MN: It's about living in the now really isn't it? It really is the now time isn't it?

PC: Living in the now is really what life is all about. If you were to ask people what some of the greatest moments in their lives were, they'd probably all tell you the same thing - the common theme is that they were just 'there'. Whether that was watching the sunrise or the face of their children, it's about being in the now. It's difficult to do that because our minds these days tend to work at a million miles per hour. So many of us are in the past, we're in the future - we're never really here.

MN: Lots of people trying to manage their lives and sending us their comments at the moment. Please keep them coming in. Jessica is one of those who have done that. She's got loads of friends and she gets home from work and she's too exhausted to contact these friends. Just managing a social life when you've got a lot of friends can be quite a difficult thing. Jessica's obviously finding that as well. She doesn't want her friends to feel like she's forgotten them - how is she going to please all of these friends and still manage the sort of hours she's got without being too exhausted?

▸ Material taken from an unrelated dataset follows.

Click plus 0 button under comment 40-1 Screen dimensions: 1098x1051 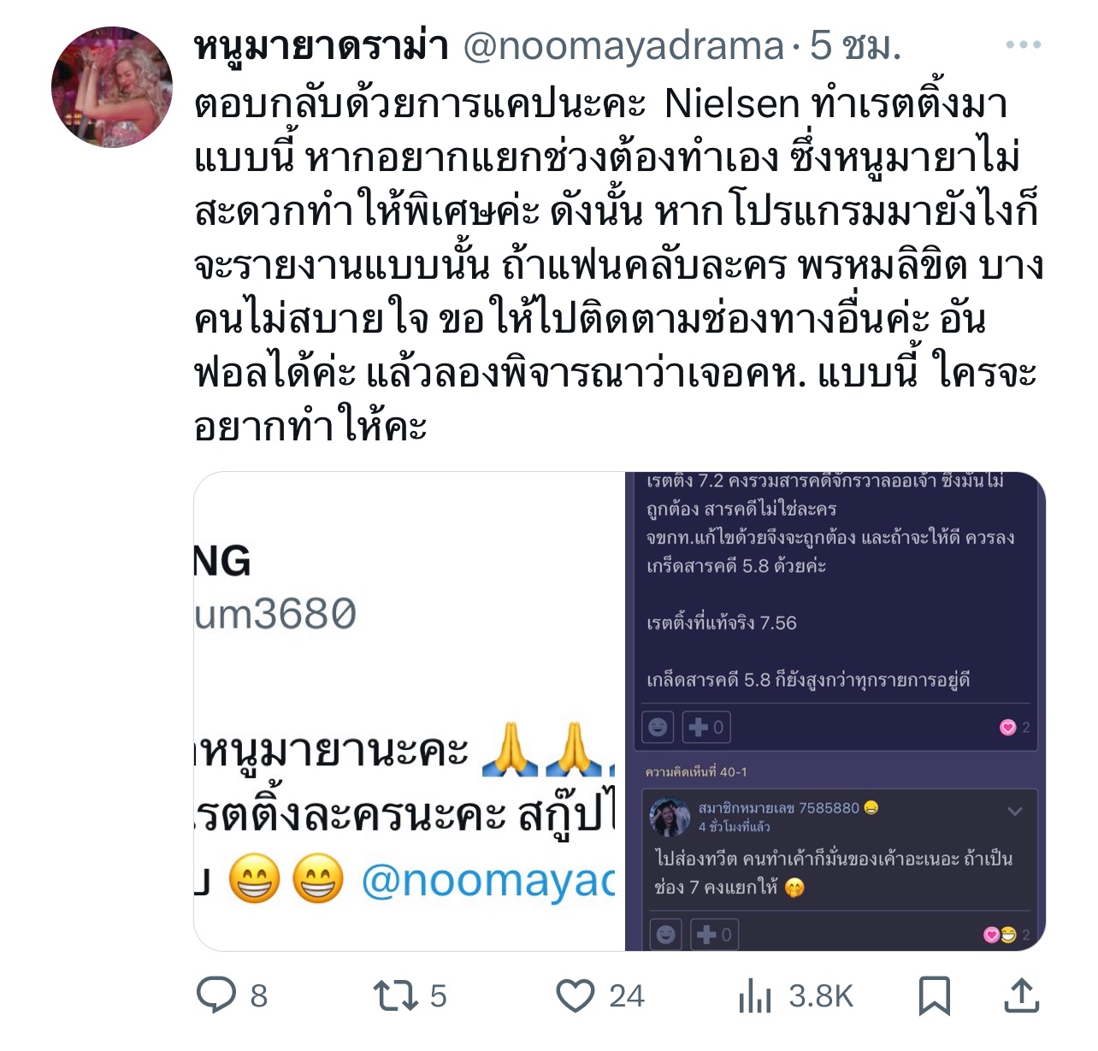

PC: Technology has really advanced a lot over recent years - it wasn't that long ago we were saying 'in years to come we'll be able to press a button and we'll be able to see someone and talk to them and send them messages...'

MN: It was a bit Star Trek wasn't it?

PC: It was very Star Trek but that time is upon us now and it is possible for people to use technology in a better way. If people feel like they haven't got time to speak to people, I would say one half hour or hour a week, make all those phone calls if you want to keep in contact with people. Make use of what we call dead time. You know the average British adult spends 26 hours a week watching television and we say we haven't got time. Well we've got time to sit down and watch the TV, I'm sure we've also got time to do the other things that we want to do but sometimes we've got to get out of our comfort zones and be prepared to do things a little bit differently.

MN: I suppose those down times are the times that we really should be using and again it's standing in the bank queue (maybe not the best time to make a phone call) but probably on the train or on the journeys, with Bluetooth and hands free you can do all these things whilst you're doing something else almost.

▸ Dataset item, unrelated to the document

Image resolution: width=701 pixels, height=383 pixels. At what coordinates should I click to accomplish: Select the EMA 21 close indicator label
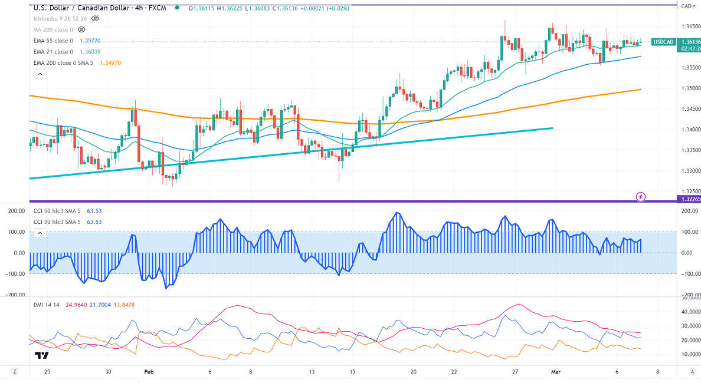[x=53, y=52]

PC: A classic example is, a boyfriend might be travelling on the bus and he can't wait to get home to get the football scores. Well now you can download them to your phone, you can probably even watch some of the goals on your phone. So that's done, you can go home and actually be with your partner.

MN: And not be concerned about 'I've got to switch the telly on and find this out'

PC: Yes, that can be really off-putting to people and often you know one of the things women like is to feel needed and men like to feel important. If a man comes home and he's doing something else, then the woman doesn't feel needed. We can use technology to our advantage.

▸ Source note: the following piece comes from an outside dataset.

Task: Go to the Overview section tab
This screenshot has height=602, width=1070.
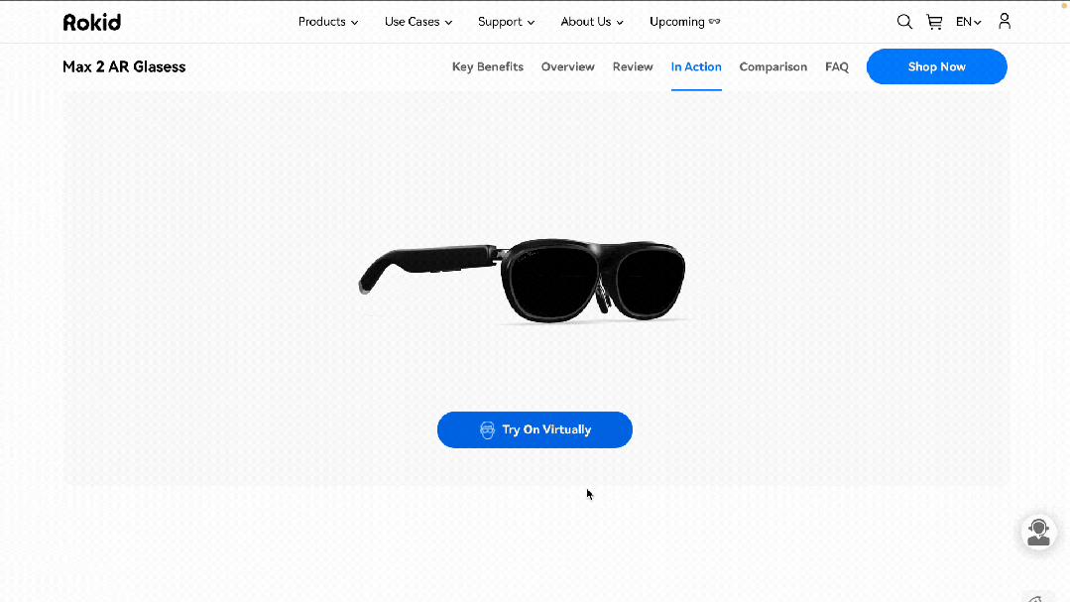Action: pyautogui.click(x=568, y=67)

MN: Okay, so it's about using the technology. One thing that people will say is that it's the technology that's getting in the way of me having enough time. Is that because they're not using it effectively?

PC: Most definitely. You can give people something and they'll use it to extremes but it's about finding a balance, it's about making the best out of things that are available to them. Like the ability to use your computer anywhere you are and have these things where you can go online anywhere - that's there to help you. It doesn't mean you have to take it on holiday and use it every single second of the day. Finding a balance with everything - moderation in everything, including moderation! It's just a tough thing.

MN: Well, yes, it's a difficult thing to balance out. Just talking about that - this work/life balance/time. I'm guessing as a life coach that you get more questions about that, more problems that you have to solve about that, than anything else?

PC: In this Vodafone study, one of the bigger statistics is 80% of people said they admire people who have a good work/life balance. We all want it, because our lives are out of balance. We tend to live life in extremes. I'm often doing work with people or in organisations because the organisation knows that people are out of balance and they know that when people are out of balance they're not being as prolific and they're not performing as well as they possibly can.

MN: Good question that's come in from Helen. She manages to balance her work time and the time to tidy up the flat and keep it tidy, but her flatmate (he) doesn't seem to manage his time very well and doesn't get round to his share of the chores. Maybe he's trying to duck out of it but his excuse is that he doesn't have enough time. Obviously he's not managing his time very well - how does Helen explain to him how to manage his time better?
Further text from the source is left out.